[PROBLEM TO SOLVE]:
Please give back only the lines below from the one containing "Task: Click the microphone dictation icon" to the one containing "Task: Click the yellow-highlighted", each repeated word for word, both ends included.

[MATERIAL FOR THIS TASK]:

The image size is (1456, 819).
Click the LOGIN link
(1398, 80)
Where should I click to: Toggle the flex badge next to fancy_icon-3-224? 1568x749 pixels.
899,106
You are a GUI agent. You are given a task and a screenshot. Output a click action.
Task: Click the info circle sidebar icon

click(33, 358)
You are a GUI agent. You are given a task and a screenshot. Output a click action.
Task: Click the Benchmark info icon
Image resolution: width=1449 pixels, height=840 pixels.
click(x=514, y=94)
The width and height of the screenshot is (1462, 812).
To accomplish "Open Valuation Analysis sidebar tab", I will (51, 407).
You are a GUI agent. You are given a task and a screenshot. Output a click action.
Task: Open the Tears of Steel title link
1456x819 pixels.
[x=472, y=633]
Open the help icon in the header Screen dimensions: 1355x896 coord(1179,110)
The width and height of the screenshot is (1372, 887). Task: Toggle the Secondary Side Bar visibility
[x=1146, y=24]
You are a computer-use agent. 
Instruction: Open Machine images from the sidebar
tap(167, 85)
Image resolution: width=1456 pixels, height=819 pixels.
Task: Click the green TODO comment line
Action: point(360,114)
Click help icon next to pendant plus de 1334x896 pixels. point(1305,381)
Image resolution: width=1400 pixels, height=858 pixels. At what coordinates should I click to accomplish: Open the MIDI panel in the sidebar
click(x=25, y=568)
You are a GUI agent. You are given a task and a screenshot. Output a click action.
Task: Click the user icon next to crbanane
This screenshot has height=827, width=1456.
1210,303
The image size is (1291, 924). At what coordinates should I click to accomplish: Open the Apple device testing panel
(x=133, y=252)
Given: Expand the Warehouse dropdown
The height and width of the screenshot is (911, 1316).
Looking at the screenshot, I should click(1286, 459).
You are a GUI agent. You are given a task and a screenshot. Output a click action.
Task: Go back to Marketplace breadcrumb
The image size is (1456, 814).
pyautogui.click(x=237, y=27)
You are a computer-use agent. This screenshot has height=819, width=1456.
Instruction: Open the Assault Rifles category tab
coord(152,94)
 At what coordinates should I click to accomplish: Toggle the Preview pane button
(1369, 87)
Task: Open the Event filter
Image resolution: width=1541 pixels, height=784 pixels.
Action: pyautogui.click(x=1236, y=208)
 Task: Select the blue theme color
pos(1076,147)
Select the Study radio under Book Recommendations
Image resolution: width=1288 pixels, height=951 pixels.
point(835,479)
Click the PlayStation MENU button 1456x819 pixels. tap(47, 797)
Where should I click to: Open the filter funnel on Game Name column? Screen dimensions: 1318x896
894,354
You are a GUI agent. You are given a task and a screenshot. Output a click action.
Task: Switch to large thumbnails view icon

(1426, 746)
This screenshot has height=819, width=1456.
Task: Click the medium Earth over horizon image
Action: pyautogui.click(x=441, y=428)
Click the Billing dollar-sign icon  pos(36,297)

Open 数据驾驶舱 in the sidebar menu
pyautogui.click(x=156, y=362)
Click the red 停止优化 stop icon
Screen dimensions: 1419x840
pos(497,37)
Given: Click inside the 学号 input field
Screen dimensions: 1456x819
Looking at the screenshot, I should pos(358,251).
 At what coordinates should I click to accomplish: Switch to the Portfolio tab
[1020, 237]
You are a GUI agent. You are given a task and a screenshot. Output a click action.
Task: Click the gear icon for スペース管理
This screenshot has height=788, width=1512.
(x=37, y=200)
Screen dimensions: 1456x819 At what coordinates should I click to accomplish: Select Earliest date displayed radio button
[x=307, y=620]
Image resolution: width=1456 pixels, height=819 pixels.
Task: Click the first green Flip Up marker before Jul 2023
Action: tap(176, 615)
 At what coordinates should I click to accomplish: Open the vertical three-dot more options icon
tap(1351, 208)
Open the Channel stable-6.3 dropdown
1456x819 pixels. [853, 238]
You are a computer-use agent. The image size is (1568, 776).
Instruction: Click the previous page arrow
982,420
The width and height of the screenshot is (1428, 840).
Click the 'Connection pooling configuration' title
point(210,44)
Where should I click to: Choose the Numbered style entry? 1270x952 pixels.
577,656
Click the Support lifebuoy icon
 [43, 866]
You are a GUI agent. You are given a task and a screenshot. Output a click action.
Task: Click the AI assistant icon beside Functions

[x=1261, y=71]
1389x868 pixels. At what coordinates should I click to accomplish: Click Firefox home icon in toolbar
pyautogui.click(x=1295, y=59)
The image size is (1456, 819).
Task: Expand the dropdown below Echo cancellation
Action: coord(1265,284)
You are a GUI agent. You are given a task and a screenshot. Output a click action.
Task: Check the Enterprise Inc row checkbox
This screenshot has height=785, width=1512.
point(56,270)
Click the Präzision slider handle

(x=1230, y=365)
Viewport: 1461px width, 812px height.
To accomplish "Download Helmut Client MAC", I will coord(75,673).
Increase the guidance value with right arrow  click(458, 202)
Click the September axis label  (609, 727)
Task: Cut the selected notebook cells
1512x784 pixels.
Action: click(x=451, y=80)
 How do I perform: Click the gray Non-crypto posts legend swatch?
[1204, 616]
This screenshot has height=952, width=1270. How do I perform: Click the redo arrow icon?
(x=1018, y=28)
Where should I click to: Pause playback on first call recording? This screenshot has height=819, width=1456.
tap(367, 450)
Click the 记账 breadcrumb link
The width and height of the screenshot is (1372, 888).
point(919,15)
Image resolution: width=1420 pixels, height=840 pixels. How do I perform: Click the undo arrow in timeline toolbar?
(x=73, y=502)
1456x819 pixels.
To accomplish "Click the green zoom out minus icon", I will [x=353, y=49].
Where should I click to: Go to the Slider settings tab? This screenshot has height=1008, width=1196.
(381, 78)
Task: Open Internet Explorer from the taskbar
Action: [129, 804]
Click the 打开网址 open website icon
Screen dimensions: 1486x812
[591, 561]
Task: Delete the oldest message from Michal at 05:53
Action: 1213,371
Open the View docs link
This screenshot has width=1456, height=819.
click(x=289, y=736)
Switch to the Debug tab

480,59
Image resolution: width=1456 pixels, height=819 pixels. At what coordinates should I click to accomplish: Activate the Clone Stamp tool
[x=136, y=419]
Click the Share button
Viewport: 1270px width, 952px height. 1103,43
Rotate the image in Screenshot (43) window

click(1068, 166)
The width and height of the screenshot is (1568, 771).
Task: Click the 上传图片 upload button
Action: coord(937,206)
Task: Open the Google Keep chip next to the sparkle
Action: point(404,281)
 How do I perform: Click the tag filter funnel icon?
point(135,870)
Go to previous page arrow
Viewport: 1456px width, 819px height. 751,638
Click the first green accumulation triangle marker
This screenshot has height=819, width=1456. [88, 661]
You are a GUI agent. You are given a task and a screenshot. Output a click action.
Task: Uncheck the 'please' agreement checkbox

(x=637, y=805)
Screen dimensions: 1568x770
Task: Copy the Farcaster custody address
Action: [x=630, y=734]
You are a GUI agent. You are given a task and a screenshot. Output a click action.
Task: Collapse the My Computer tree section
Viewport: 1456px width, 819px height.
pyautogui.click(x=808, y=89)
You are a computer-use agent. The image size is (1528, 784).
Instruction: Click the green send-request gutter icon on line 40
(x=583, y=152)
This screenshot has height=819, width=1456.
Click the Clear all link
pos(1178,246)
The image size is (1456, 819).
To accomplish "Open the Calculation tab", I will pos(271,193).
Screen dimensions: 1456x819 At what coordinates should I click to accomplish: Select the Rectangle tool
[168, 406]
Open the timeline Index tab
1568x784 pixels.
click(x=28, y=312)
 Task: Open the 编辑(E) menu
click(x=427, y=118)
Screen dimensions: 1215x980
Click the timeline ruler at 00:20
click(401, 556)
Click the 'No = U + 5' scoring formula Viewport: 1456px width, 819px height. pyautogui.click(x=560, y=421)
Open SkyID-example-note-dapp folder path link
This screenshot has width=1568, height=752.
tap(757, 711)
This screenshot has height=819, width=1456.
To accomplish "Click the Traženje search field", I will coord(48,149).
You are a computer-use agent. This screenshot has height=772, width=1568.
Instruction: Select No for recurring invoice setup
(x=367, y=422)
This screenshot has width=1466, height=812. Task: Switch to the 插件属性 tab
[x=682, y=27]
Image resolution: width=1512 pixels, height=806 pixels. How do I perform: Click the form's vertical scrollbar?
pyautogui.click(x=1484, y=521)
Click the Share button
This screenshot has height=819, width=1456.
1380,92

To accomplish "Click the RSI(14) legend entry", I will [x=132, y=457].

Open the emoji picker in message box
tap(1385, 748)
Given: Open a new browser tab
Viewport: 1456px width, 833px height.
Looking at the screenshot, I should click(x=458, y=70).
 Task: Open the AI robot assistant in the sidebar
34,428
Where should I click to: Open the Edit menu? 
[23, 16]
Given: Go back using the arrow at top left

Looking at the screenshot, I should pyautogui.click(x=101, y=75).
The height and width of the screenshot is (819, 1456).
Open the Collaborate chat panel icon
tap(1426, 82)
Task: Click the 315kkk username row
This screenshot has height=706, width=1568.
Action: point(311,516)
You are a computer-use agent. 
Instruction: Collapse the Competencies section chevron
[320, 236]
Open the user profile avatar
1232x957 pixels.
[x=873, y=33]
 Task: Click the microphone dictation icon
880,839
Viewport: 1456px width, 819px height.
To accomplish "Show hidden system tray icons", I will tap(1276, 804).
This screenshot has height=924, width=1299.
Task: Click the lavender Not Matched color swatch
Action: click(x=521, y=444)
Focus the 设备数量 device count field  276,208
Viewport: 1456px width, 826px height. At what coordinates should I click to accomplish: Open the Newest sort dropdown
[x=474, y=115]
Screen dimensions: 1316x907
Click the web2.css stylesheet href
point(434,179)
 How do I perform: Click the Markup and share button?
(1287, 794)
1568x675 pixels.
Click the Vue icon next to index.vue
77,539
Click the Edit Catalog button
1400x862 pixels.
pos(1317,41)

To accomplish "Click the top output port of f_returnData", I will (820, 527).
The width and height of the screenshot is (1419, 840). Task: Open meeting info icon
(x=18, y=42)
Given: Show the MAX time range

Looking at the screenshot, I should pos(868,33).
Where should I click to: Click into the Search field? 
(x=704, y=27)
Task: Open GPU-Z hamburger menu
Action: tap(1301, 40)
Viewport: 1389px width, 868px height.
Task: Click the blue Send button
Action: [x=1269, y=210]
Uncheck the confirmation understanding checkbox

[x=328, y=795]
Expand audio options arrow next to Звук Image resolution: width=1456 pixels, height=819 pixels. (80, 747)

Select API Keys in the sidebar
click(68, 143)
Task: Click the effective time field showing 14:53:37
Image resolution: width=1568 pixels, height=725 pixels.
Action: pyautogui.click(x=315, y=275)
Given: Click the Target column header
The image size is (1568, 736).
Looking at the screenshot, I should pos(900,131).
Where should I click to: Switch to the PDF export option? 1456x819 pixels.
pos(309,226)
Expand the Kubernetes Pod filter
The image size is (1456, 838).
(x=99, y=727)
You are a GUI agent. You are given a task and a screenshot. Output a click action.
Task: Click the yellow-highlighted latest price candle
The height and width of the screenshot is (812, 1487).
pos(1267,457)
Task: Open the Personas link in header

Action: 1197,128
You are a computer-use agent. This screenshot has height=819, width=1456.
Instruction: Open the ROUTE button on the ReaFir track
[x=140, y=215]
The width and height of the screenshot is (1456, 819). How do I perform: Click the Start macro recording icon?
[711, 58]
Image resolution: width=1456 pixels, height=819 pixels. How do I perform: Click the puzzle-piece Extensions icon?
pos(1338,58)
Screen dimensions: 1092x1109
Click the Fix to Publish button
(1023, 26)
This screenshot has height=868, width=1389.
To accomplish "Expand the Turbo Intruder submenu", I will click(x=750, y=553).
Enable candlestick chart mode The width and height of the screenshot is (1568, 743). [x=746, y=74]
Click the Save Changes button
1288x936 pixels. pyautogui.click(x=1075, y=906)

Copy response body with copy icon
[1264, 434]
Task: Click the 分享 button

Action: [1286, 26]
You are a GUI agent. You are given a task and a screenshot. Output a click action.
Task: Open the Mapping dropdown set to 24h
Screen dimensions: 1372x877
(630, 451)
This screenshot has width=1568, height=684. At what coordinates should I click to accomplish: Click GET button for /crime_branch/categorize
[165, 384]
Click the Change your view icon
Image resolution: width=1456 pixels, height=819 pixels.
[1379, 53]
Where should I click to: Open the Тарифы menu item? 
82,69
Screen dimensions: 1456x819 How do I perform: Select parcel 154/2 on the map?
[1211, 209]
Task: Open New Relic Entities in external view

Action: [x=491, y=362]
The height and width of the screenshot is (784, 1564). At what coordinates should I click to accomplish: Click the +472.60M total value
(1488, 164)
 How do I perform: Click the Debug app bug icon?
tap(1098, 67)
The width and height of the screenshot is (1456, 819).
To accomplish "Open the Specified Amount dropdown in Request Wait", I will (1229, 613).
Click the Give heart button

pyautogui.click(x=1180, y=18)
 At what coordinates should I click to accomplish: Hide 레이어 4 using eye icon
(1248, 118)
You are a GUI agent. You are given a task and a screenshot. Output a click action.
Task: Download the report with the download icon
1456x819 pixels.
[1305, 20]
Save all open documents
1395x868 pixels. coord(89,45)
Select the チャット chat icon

[TASK OUTPUT]:
 Task: Click the microphone dictation icon
880,839
Viewport: 1456px width, 819px height.
To accomplish "Show hidden system tray icons", I will tap(1276, 804).
This screenshot has height=924, width=1299.
Task: Click the lavender Not Matched color swatch
Action: click(x=521, y=444)
Focus the 设备数量 device count field  276,208
Viewport: 1456px width, 826px height. At what coordinates should I click to accomplish: Open the Newest sort dropdown
[x=474, y=115]
Screen dimensions: 1316x907
Click the web2.css stylesheet href
point(434,179)
 How do I perform: Click the Markup and share button?
(1287, 794)
1568x675 pixels.
Click the Vue icon next to index.vue
77,539
Click the Edit Catalog button
1400x862 pixels.
pos(1317,41)

To accomplish "Click the top output port of f_returnData", I will (820, 527).
The width and height of the screenshot is (1419, 840). Task: Open meeting info icon
(x=18, y=42)
Given: Show the MAX time range

Looking at the screenshot, I should pos(868,33).
Where should I click to: Click into the Search field? 
(x=704, y=27)
Task: Open GPU-Z hamburger menu
Action: tap(1301, 40)
Viewport: 1389px width, 868px height.
Task: Click the blue Send button
Action: [x=1269, y=210]
Uncheck the confirmation understanding checkbox

[x=328, y=795]
Expand audio options arrow next to Звук Image resolution: width=1456 pixels, height=819 pixels. (80, 747)

Select API Keys in the sidebar
click(68, 143)
Task: Click the effective time field showing 14:53:37
Image resolution: width=1568 pixels, height=725 pixels.
Action: pyautogui.click(x=315, y=275)
Given: Click the Target column header
The image size is (1568, 736).
Looking at the screenshot, I should pos(900,131).
Where should I click to: Switch to the PDF export option? 1456x819 pixels.
pos(309,226)
Expand the Kubernetes Pod filter
The image size is (1456, 838).
(x=99, y=727)
You are a GUI agent. You are given a task and a screenshot. Output a click action.
Task: Click the yellow-highlighted latest price candle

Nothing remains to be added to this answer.